子どもたちの給食、新型コロナ対策の基本的対処方針で「黙食」の記述がなくなったことをうけ、文部科学省は給食の時の過ごし方について、適切な対策を行えば会話は可能だとする通知を都道府県の教育委員会などに出しました。
通知の内容や、学校現場の受け止め、それに専門家の話などをまとめました。
こちらは豊島区内の小学校です。
3年近く前から、給食の時間中、会話を控えてきました。
4年生の教室では、給食の時間になると児童たちが横並びにならないよう、机を互い違いに移動させ、配膳を終えると黙って給食を食べていました。
20分ほどで食べ終わると再びマスクをつけて食器を片づけていました。
政府はこれまで、新型コロナ対策の基本的対処方針で「飲食はなるべく少人数で黙食を基本とする」などと明記していましたが、11月25日の変更でこの記述が削除されました。

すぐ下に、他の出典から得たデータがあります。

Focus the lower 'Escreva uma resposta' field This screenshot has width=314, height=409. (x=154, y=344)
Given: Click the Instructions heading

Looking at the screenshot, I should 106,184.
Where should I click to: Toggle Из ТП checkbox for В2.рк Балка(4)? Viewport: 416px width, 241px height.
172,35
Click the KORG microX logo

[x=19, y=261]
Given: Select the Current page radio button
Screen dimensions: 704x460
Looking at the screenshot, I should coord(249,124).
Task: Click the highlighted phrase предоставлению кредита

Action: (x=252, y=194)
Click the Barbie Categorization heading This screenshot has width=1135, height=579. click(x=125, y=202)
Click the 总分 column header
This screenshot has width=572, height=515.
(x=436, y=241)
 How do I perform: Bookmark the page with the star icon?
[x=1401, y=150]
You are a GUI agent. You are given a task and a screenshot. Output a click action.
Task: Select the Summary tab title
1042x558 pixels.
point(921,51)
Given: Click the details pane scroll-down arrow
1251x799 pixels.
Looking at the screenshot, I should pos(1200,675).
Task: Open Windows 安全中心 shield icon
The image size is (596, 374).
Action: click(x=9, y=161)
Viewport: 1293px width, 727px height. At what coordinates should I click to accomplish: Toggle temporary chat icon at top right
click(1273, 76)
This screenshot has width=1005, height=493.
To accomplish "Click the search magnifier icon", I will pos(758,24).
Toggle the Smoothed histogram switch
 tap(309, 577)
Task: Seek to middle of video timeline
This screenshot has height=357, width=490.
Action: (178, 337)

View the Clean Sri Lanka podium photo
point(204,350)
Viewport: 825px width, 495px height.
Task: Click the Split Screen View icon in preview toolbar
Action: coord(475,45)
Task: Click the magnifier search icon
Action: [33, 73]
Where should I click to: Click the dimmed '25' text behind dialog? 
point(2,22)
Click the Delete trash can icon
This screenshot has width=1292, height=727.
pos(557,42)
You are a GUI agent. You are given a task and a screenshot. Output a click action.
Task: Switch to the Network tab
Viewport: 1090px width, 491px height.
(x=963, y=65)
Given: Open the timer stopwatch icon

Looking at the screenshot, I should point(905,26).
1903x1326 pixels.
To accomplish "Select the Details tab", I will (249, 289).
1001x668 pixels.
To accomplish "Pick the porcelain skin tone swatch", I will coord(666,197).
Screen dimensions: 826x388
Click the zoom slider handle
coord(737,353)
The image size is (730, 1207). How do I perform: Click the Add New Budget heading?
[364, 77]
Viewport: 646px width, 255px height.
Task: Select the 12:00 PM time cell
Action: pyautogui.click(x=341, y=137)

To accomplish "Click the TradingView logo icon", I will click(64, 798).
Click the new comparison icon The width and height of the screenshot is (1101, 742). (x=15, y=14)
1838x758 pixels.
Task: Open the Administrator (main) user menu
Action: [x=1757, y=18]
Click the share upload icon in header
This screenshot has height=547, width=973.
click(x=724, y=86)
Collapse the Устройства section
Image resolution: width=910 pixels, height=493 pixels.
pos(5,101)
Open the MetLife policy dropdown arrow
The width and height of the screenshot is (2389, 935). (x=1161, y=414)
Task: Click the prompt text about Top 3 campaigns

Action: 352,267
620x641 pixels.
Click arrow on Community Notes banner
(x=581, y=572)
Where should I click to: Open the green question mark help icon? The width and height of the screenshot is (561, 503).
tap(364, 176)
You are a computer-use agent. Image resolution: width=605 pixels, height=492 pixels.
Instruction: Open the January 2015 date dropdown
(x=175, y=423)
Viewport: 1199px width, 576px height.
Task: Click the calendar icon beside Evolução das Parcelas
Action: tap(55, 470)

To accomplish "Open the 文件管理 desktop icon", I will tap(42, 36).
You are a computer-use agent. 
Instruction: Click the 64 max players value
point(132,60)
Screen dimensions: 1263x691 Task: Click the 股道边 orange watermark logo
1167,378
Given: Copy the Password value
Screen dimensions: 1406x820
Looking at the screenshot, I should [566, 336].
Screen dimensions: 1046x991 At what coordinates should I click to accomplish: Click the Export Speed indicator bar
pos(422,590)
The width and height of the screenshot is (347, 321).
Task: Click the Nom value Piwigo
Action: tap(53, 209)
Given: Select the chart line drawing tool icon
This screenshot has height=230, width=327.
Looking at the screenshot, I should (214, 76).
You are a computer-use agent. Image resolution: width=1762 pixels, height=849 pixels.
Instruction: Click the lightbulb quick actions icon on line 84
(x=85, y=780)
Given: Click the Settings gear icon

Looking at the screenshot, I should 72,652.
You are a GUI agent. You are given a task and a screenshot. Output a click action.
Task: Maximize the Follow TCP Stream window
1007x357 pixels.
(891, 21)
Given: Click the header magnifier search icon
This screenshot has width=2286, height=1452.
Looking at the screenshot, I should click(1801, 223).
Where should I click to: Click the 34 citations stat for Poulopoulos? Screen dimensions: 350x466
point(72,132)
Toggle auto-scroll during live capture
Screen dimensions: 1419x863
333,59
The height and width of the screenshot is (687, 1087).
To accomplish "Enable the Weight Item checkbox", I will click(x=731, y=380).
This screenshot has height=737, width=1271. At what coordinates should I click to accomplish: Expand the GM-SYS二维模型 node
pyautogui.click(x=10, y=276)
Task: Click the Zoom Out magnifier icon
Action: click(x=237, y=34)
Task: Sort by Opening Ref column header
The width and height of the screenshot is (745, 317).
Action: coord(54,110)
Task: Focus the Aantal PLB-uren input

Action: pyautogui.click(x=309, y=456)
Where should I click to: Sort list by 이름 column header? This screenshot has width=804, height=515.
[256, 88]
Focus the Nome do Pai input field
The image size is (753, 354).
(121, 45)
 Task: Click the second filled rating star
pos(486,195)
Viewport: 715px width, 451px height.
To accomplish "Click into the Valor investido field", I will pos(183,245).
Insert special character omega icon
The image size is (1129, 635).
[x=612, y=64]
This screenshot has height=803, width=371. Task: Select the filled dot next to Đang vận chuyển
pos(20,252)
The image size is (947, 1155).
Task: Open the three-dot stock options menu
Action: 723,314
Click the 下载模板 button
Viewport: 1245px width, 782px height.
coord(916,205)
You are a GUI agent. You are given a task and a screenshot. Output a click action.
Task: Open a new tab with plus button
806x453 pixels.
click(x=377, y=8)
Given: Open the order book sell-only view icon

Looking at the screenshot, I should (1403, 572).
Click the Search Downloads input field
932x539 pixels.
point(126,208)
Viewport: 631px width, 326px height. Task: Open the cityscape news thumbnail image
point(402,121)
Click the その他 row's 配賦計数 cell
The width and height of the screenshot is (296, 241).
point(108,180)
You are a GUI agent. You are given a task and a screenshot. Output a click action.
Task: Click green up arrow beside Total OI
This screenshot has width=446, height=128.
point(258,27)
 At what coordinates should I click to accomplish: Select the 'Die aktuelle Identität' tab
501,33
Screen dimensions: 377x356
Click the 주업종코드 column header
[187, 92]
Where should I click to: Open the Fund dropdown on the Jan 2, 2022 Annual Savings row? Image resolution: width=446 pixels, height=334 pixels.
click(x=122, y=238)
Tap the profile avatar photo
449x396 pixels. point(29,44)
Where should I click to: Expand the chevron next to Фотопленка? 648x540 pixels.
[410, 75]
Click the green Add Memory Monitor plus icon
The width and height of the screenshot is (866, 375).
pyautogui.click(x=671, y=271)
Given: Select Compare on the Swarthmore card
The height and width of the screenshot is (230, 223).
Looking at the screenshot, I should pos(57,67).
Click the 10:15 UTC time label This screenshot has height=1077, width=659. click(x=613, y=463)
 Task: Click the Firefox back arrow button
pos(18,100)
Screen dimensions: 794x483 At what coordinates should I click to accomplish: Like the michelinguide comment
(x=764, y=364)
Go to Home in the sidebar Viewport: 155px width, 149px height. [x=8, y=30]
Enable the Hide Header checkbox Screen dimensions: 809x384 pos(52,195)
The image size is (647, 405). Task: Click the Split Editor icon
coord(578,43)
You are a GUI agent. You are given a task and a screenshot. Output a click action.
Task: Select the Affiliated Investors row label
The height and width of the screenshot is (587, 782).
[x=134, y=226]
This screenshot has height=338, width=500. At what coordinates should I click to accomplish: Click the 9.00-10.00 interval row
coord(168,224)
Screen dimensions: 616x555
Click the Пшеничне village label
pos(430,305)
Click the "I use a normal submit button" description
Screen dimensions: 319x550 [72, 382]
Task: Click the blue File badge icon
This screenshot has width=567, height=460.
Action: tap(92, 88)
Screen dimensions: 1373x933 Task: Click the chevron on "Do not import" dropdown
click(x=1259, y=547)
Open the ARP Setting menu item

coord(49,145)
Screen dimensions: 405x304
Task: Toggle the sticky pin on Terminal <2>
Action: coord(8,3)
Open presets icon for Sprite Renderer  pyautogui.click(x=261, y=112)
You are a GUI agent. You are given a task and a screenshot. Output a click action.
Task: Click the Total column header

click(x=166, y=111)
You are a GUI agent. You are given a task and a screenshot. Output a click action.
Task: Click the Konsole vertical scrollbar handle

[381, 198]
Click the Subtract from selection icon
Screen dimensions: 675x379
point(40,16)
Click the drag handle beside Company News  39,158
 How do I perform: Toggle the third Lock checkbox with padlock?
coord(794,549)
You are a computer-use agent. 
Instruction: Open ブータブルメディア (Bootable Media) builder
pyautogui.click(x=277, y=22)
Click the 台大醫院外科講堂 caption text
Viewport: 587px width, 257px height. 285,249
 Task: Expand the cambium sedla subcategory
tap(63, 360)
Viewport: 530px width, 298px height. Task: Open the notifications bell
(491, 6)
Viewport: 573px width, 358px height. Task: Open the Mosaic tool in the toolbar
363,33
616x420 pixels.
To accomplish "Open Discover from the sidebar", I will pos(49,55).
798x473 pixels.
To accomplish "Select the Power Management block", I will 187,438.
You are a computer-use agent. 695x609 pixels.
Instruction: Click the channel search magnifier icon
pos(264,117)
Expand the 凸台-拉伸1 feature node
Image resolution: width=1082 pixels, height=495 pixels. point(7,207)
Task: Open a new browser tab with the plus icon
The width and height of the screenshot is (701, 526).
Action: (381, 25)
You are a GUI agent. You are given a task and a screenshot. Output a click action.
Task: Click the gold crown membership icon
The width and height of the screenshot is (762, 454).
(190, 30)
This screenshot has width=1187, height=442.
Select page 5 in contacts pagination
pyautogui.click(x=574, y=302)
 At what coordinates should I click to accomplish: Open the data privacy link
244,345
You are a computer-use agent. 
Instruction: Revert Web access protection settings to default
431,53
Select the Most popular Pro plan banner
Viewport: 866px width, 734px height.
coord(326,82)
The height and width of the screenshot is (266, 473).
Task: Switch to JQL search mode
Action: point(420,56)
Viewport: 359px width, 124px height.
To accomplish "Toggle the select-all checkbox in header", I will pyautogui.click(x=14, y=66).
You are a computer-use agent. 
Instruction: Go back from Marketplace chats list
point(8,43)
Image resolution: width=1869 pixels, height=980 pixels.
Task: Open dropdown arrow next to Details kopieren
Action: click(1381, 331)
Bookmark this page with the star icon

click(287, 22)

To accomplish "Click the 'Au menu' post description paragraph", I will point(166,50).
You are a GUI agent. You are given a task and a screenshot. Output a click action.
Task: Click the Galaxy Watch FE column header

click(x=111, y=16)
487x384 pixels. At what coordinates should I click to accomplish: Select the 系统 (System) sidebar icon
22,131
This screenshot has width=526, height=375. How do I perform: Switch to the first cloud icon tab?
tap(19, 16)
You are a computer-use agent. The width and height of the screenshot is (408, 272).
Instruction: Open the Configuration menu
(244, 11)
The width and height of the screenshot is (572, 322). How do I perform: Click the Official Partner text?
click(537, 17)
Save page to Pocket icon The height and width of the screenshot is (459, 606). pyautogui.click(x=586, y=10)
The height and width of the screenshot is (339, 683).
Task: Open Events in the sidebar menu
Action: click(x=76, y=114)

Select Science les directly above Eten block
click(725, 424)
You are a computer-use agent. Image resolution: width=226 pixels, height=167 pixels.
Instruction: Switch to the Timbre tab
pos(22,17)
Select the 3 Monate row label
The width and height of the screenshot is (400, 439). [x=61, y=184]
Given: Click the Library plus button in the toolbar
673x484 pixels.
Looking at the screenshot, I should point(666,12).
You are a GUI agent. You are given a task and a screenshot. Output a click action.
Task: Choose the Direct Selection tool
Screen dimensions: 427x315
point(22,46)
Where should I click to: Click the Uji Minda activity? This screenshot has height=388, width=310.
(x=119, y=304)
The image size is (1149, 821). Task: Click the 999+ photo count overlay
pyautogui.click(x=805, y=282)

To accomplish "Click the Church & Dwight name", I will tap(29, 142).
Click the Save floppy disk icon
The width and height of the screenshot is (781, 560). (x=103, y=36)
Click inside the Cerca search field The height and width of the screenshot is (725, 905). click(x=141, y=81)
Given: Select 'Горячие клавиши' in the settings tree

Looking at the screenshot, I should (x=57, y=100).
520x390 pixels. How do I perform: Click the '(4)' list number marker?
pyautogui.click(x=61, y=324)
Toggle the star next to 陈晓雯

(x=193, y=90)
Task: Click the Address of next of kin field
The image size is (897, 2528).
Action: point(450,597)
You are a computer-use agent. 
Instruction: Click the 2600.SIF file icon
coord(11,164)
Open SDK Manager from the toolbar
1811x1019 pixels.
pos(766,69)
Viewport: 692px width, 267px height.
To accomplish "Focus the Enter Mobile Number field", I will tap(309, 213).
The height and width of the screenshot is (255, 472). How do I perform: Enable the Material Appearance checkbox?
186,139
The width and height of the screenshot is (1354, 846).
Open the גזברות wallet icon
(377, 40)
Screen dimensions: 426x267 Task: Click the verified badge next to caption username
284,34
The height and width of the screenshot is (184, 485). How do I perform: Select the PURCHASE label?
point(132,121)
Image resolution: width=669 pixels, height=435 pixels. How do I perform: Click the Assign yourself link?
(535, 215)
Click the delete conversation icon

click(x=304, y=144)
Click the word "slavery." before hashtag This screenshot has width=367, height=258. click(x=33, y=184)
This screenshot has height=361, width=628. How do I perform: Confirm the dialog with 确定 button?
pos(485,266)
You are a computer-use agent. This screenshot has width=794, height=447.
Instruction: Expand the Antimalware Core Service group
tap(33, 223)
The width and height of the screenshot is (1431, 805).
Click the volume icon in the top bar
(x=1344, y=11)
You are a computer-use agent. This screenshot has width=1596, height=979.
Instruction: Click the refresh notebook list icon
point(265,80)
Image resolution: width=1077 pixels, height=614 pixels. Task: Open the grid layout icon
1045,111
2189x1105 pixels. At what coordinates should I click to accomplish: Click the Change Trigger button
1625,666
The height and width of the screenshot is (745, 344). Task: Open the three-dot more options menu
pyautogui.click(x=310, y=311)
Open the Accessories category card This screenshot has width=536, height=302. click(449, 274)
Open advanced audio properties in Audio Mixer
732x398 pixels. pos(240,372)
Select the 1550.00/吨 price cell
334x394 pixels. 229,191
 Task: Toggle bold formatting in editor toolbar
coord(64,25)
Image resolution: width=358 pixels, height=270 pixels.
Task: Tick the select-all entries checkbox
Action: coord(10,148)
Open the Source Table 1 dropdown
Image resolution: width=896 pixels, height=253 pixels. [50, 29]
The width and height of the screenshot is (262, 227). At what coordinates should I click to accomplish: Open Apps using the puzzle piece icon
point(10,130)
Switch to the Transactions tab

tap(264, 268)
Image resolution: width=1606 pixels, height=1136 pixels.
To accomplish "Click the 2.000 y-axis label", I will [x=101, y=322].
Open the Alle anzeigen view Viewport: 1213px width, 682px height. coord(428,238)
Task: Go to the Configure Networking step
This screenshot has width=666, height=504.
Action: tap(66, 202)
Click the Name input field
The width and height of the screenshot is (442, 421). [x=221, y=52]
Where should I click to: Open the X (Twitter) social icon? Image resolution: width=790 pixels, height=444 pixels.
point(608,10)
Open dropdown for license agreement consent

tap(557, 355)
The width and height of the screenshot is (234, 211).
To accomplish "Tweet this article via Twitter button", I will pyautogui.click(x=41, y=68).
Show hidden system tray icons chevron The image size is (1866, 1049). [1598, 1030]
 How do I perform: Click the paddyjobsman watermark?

これを受け、文部科学省は29日給食の時の過ごし方などについての通知を全国の教育委員会などに出しました。
通知では、基本的対処方針の変更について説明するとともに、文部科学省のマニュアルでも必ずしも「黙食」を求めていないことを改めて伝えています。
そのうえで、「座席配置の工夫や適切な換気の確保などの措置を講じた上で、給食の時間において、児童生徒などの間で会話を行うことも可能」などとして、地域の実情に応じた取り組みを検討するように求めています。
適切な対策を行えば会話は可能とされたことに対して、子どもや学校現場では。
1年生の時はみんなで話しながら食べていたので黙食してくださいと言われた時は戸惑いました。今は慣れましたが、話しながら食べるのは楽しみです。
好きな漫画の話をしながら食べたいと思います。でも、マスクをせず話をするのは感染したり感染させたりするかもしれないので少し不安です。
豊島区立仰高小学校 稲垣昌弘校長
「3年近く黙食を徹底してきたので、子どもたちの中には話しながら食べることに抵抗を感じる子もいると思います。感染者も再び増えている状況なので、まずは小声で会話することから始めて子どもたちの様子をみていきたい」
学校での新型コロナ対策をめぐっては、「継続した対策が必要だ」という声がある一方、「黙食やマスクなどが子どもたちのストレスやコミュニケーション不足の一因になっている」という声もあり、意見が分かれています。
子どものメンタルヘルスに詳しい専門家は、今回の文部科学省の通知について、次のように指摘しました。
中央大人文科学研究所 高橋聡美客員研究員
「コロナ禍で子どもたちのメンタルヘルスが悪化しているというさまざまなデータが出ている。学校で子どもどうしが会話できる時間は給食や休み時間、登下校など意外と短いが、毎日の給食でいろんな子どもたちと話す時間が増えれば友人関係の改善も見込まれ、社会的・心理的な発達にもつながる。
大人たちもマスクを外せない状況のなか、いきなりグループに分かれて真正面でおしゃべりしながら給食するような状況にはならないと思う。まずは黒板の方を向いたままおしゃべりすることを認めるなど、徐々に元のスタイルに戻していくべきではないか」
また、周囲の理解も重要だとして「コロナ対策を急に緩和すると、不安になる子どもや保護者もいる。保護者の心配を受け止めつつ学校としての方針を示し、心配な人は気軽に問い合わせできるようなコミュニケーションをとることが重要だ」と話しています。